(Input begins)

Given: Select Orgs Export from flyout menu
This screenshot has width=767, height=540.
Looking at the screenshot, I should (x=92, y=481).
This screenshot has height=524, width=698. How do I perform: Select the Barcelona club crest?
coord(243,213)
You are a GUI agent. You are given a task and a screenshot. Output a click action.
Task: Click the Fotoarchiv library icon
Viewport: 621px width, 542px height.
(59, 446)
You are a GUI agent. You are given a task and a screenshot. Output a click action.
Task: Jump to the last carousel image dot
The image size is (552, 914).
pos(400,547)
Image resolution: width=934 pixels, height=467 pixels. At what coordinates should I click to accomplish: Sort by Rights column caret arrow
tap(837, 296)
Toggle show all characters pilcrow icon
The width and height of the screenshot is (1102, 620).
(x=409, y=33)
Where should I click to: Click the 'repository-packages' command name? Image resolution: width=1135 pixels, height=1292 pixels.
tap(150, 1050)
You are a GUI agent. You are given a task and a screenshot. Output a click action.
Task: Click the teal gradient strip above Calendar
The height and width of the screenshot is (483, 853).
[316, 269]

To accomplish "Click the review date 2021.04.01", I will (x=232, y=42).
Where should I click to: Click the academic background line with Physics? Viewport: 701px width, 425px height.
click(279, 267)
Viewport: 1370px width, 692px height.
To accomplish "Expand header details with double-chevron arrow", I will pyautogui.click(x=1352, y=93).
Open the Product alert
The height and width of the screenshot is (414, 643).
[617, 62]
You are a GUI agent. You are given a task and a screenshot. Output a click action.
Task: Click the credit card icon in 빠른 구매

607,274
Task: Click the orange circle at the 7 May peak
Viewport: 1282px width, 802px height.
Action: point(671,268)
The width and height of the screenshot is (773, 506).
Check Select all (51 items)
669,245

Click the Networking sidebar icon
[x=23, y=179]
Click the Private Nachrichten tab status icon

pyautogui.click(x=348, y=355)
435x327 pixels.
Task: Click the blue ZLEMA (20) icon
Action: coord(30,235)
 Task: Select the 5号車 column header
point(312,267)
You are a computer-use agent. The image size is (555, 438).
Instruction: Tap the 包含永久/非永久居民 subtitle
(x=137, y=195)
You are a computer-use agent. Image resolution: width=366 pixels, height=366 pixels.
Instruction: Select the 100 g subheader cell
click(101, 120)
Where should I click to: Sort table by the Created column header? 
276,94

(Input ends)

-- Work required --
Full repetition needed. Write out every entry above exactly as given.

-- Final answer --
Given: Select Orgs Export from flyout menu
This screenshot has width=767, height=540.
Looking at the screenshot, I should (x=92, y=481).
This screenshot has height=524, width=698. How do I perform: Select the Barcelona club crest?
coord(243,213)
You are a GUI agent. You are given a task and a screenshot. Output a click action.
Task: Click the Fotoarchiv library icon
Viewport: 621px width, 542px height.
(59, 446)
You are a GUI agent. You are given a task and a screenshot. Output a click action.
Task: Jump to the last carousel image dot
The image size is (552, 914).
pos(400,547)
Image resolution: width=934 pixels, height=467 pixels. At what coordinates should I click to accomplish: Sort by Rights column caret arrow
tap(837, 296)
Toggle show all characters pilcrow icon
The width and height of the screenshot is (1102, 620).
(x=409, y=33)
Where should I click to: Click the 'repository-packages' command name? Image resolution: width=1135 pixels, height=1292 pixels.
tap(150, 1050)
You are a GUI agent. You are given a task and a screenshot. Output a click action.
Task: Click the teal gradient strip above Calendar
The height and width of the screenshot is (483, 853).
[316, 269]

To accomplish "Click the review date 2021.04.01", I will (x=232, y=42).
Where should I click to: Click the academic background line with Physics? Viewport: 701px width, 425px height.
click(279, 267)
Viewport: 1370px width, 692px height.
To accomplish "Expand header details with double-chevron arrow", I will pyautogui.click(x=1352, y=93).
Open the Product alert
The height and width of the screenshot is (414, 643).
[617, 62]
You are a GUI agent. You are given a task and a screenshot. Output a click action.
Task: Click the credit card icon in 빠른 구매

607,274
Task: Click the orange circle at the 7 May peak
Viewport: 1282px width, 802px height.
Action: point(671,268)
The width and height of the screenshot is (773, 506).
Check Select all (51 items)
669,245

Click the Networking sidebar icon
[x=23, y=179]
Click the Private Nachrichten tab status icon

pyautogui.click(x=348, y=355)
435x327 pixels.
Task: Click the blue ZLEMA (20) icon
Action: coord(30,235)
 Task: Select the 5号車 column header
point(312,267)
You are a computer-use agent. The image size is (555, 438).
Instruction: Tap the 包含永久/非永久居民 subtitle
(x=137, y=195)
You are a computer-use agent. Image resolution: width=366 pixels, height=366 pixels.
Instruction: Select the 100 g subheader cell
click(101, 120)
Where should I click to: Sort table by the Created column header? 
276,94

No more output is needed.